Chief Correspondent Rob Thomas explores the latest coronavirus statistics…
BOTH Gosport and Fareham have recorded above average rates of coronavirus cases but equally worrying is the variation between areas within the boroughs.
In the week ending on Monday, August 23, there were 303 cases of Covid-19 in Gosport and 418 in Fareham but when standardised for the different population sizes of the two boroughs, the rates per 100,000 people were 358 and 359 respectively.
For comparison, the standardised rate was 457 for Portsmouth and 399, Havant, while that for the average area in England stood at 315.
Therefore, the rate for Portsmouth was more than 27 percent higher than for neighbouring Gosport or Fareham but that variation was well below the differences within each of the boroughs.
Data published by the Government includes the standardised rates for what are termed, ‘Middle layer Super Output Areas’ which are smaller than boroughs but do not necessarily coincide with ward boundaries – for example, the Priddy’s Hard & Brockhurst MSOA is not a council ward.

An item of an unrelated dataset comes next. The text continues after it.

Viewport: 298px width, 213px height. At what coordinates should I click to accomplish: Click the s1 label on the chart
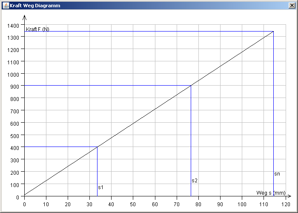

Using these statistics, in Gosport the standardised rate – again, per 100,000 people – for Clayhall & Anglesey at 557.6 was nearly three times higher than Elson’s 187.8.
In Fareham, the within-borough variation was less but still marked with Park Gate & Segensworth’s rate of 528.3 being 140 per cent higher than the rate of 219.7 in Hill Head.
Given the publicity about the importance of vaccination, it would be easy to jump to the conclusion that some – maybe, most – of the differences in rates is due to different vaccination take-up rates but this is not completely borne out by the data.
While in Fareham the percentage of those aged 16 years and above who had had both doses was 87.4 per cent, the figure for Park Gate & Segensworth was 83.5 per cent, but in Gosport Clayhall & Anglesey and Elson in Gosport had identical double-jab rates of 81.7 per cent.
The statistics for MSOAs is available at: www.coronavirus.data.gov.uk/ and includes a search facility using postcodes and an interactive map.
It is worth noting that though the figures above seem large, the actual number of cases can be relatively small: thus, although the standardise rate for Clayhall & Anglesey was 557.6, the number of cases reported in the MSOA was 43 in the week ending August 23.
And secondly, the data provides a weekly snapshot of the situation but what the weeks and months of the pandemic have shown is that the national, regional or local incidence of coronavirus can change quickly.